Autorizar o indemnizar

Pero, según los autores de este informe –los investigadores Pia Eberhardt, Timothé Feodoroff, Emma Lui, Cecilia Olivet y Stuart Trew–, las cláusulas de protección de las inversiones que incorpora el articulado del CETA podrían dejar todas estas prohibiciones en papel mojado.

Sus temores se basan en el caso de la empresa Lone Pine Resources, que ha impugnado en los tribunales la moratoria de explotaciones de fracking decretada por el Gobierno de Quebec.
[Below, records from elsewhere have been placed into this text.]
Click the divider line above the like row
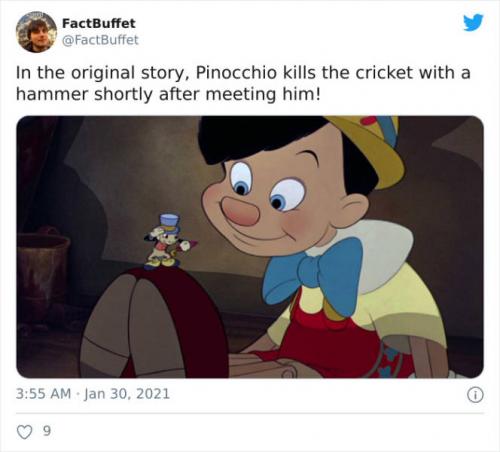Screen dimensions: 500x452 point(250,413)
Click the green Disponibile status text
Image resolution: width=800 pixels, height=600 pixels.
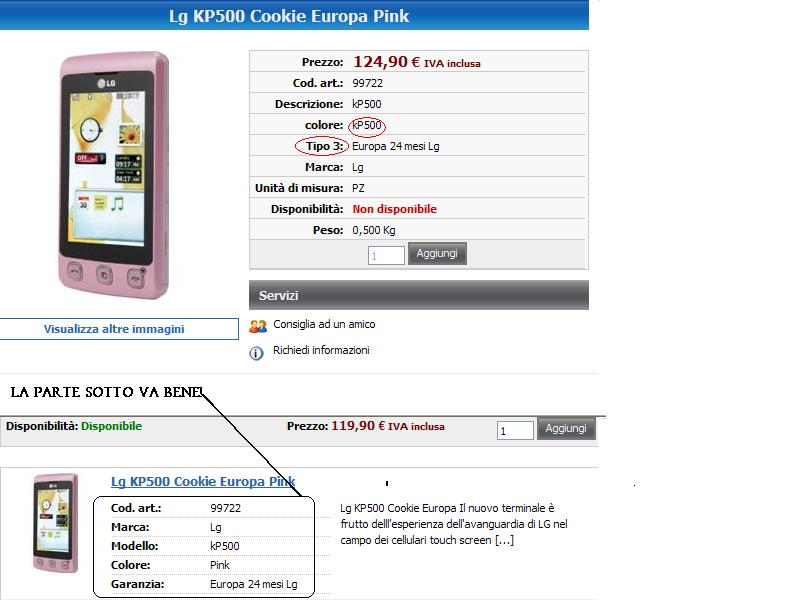(x=111, y=426)
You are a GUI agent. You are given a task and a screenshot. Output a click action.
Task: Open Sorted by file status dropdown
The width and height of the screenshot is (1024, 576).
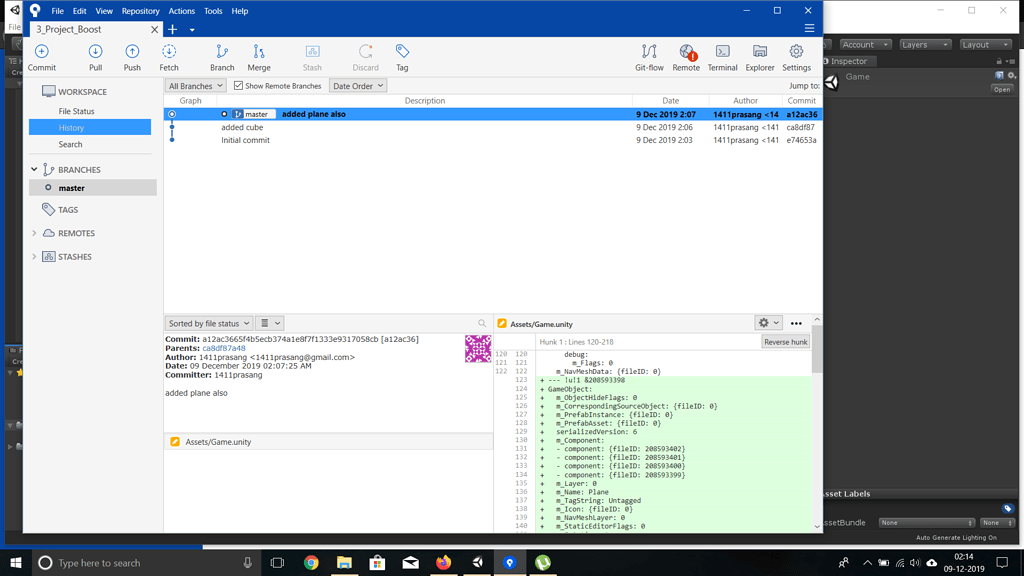point(208,323)
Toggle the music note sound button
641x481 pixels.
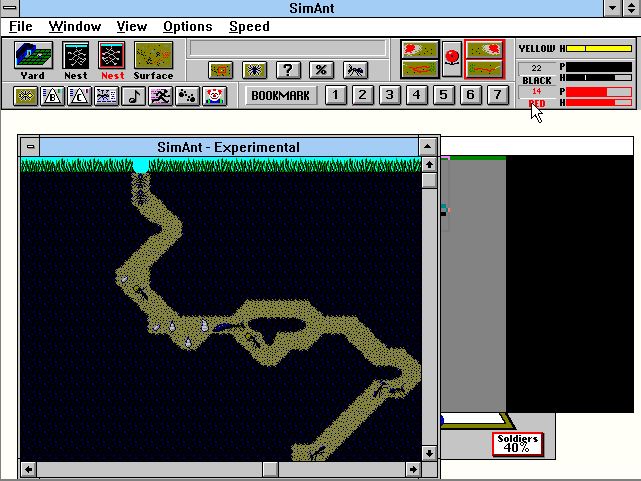(133, 96)
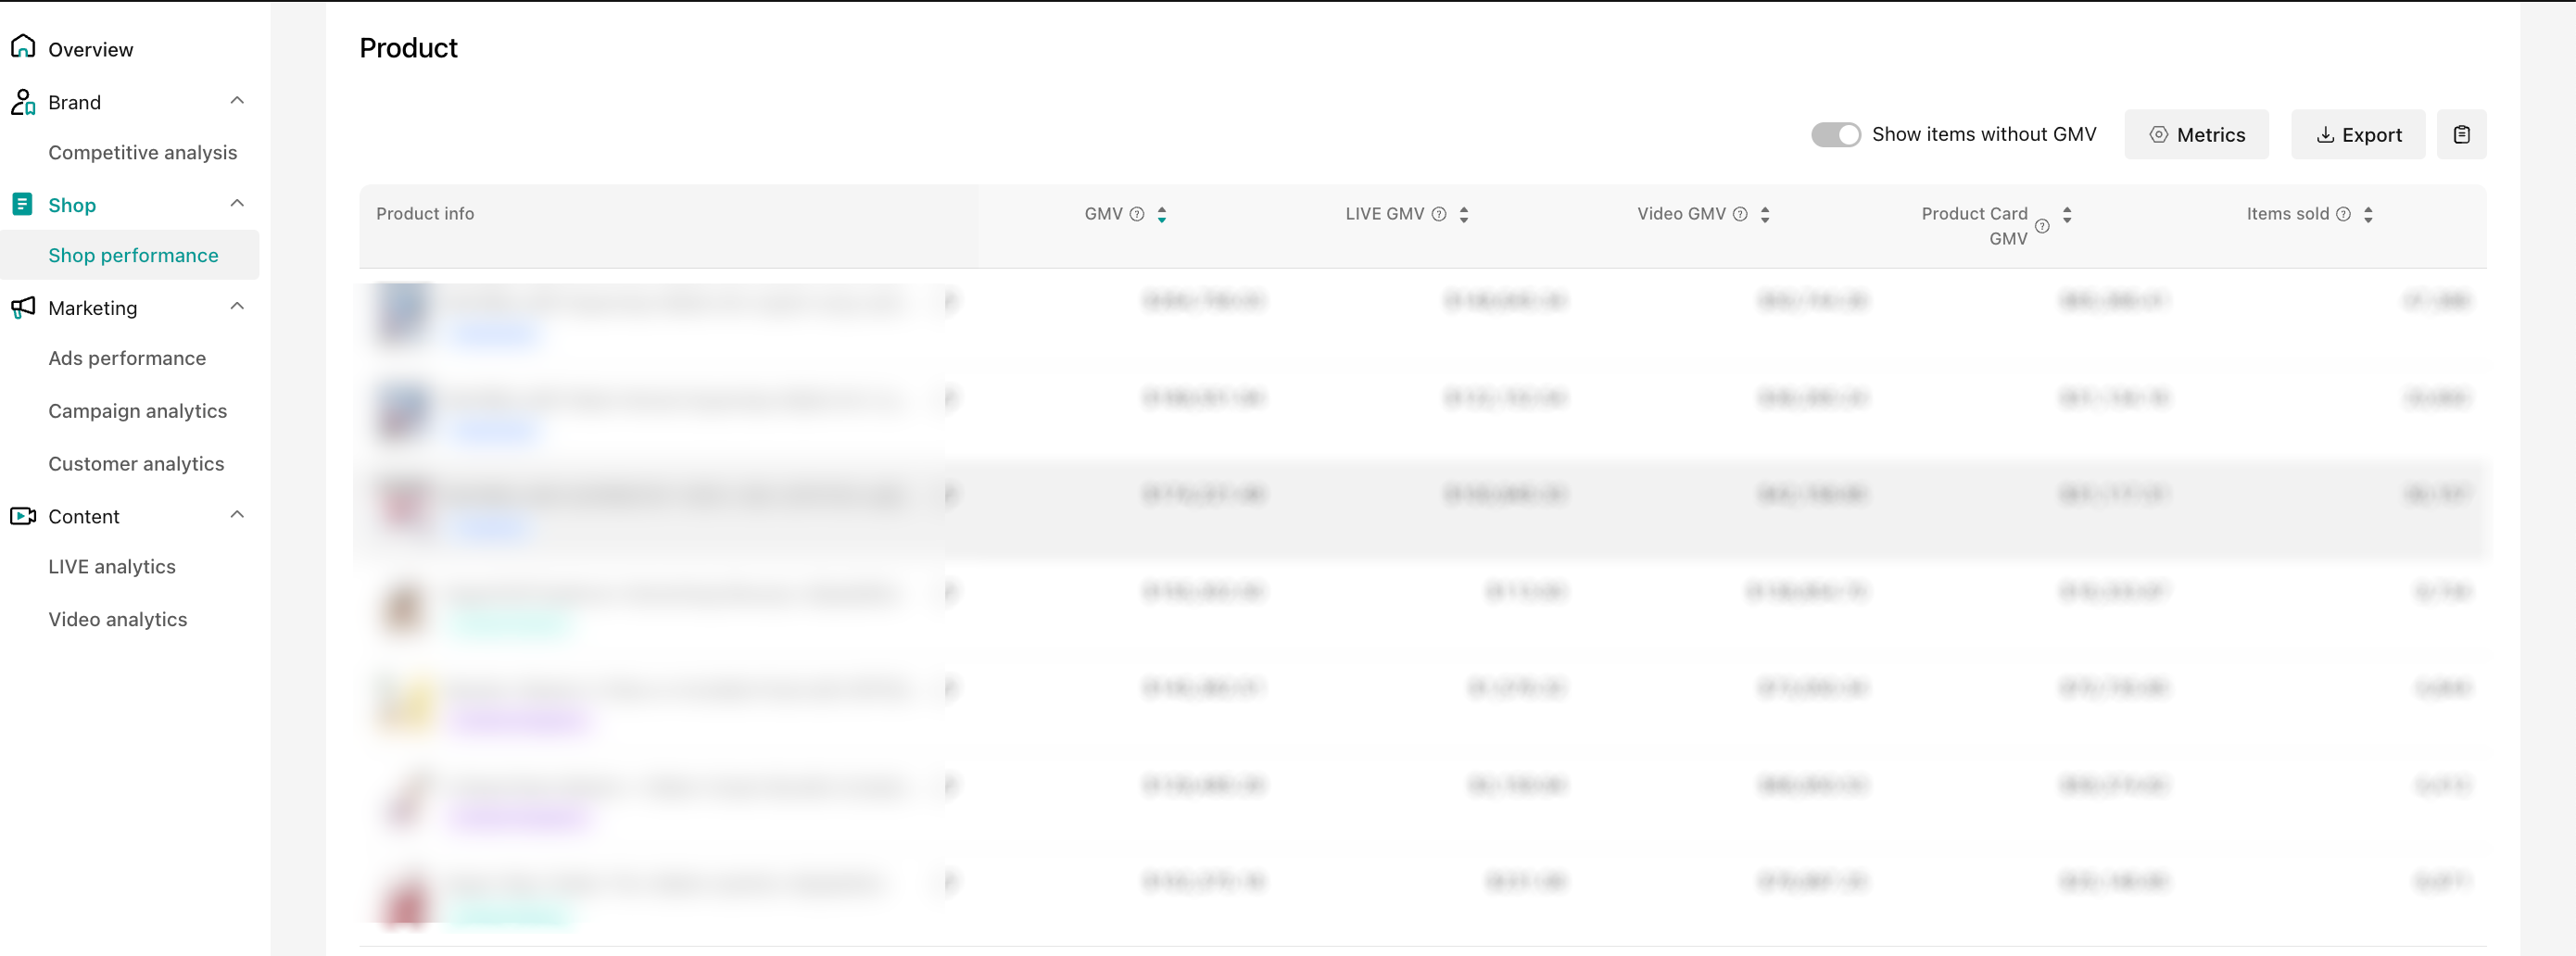Sort by LIVE GMV using sort arrows

(x=1464, y=214)
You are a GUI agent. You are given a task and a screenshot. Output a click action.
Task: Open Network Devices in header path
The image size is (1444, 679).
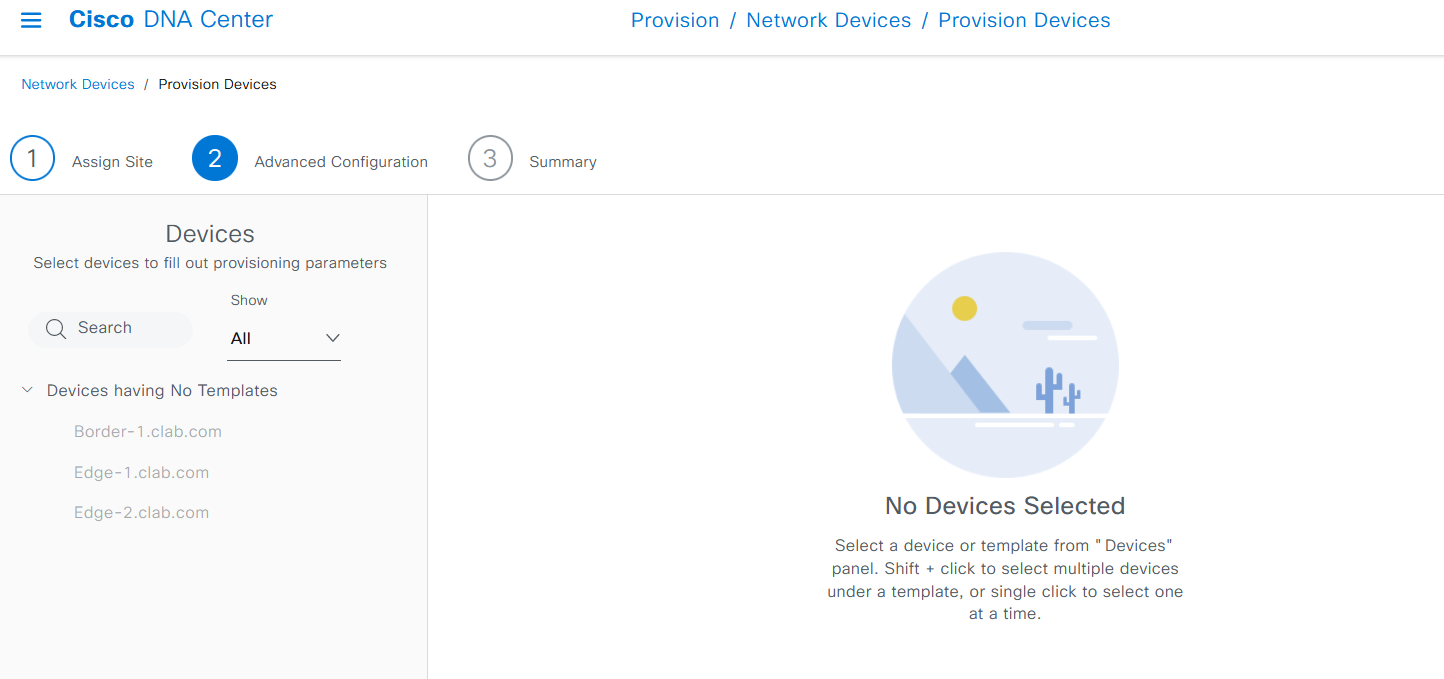(x=829, y=20)
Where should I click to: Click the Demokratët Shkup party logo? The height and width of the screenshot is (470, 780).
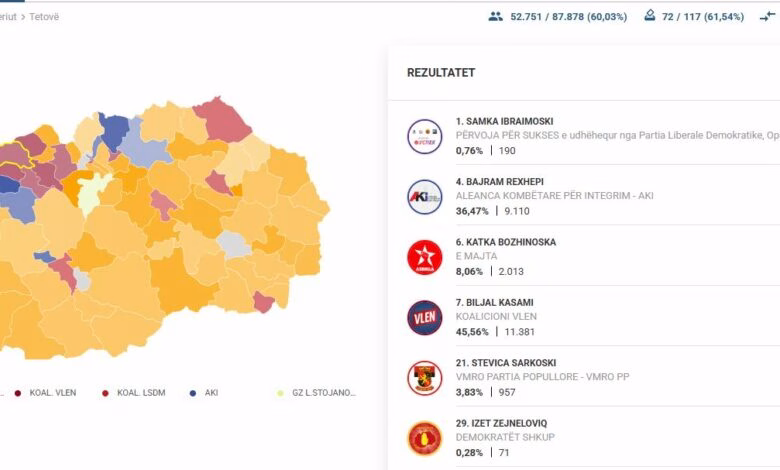(424, 438)
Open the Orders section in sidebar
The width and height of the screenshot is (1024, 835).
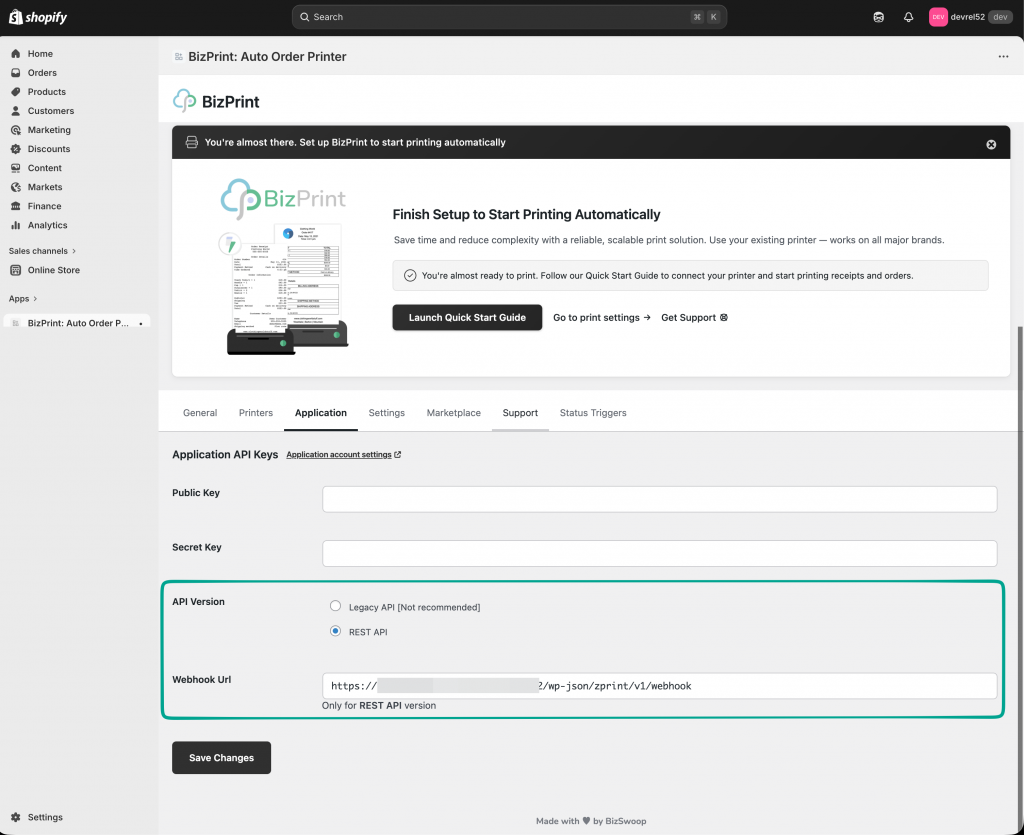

La demanda de Lone Pine se basa en el tratado de libre comercio entre los gobiernos de Canadá, los Estados Unidos y México (NAFTA, en sus siglas inglesas) y, de prosperar, el ejecutivo quebequés deberá autorizar las perforaciones o indemnizar a la compañía con grandes sumas de dinero.

El CETA contiene cláusulas de protección al inversor similares al NAFTA y, si entra en vigor, cualquier multinacional con una oficina en Canadá podría exigir judicialmente su “derecho” a explotar depósitos no convencionales de gas o petróleo en cualquier país de la Unión Europea.

El NAFTA ya permitió impugnar el veto quebequés al método de fractura hidráulica

Según Pablo Pereda, miembro de la Asamblea contra la Fractura Hidráulica de Cantabria, “este tipo de acuerdos son un paso más en el deterioro de la capacidad que tenemos las personas de decidir sobre las cosas que nos afectan, por lo que tendremos que usar todos los medios para no ser devorados por esos monstruos al servicio de las corporaciones transnacionales”.

En febrero del año pasado, una coalición formada por más de 70 organizaciones y federaciones ecologistas, sindicales, indígenas, feministas, de comercio justo y de la salud pública de Europa y Canadá firmaron una declaración conjunta contra el CETA con motivo de la celebración de una sesión del Consejo Europeo.

“Nos oponemos enérgicamente a todo acuerdo transatlántico que ponga en peligro las garantías democráticas, los derechos humanos y los derechos de los pueblos indígenas y nuestro derecho a proteger nuestra salud y la del planeta”, aseguraba el manifiesto.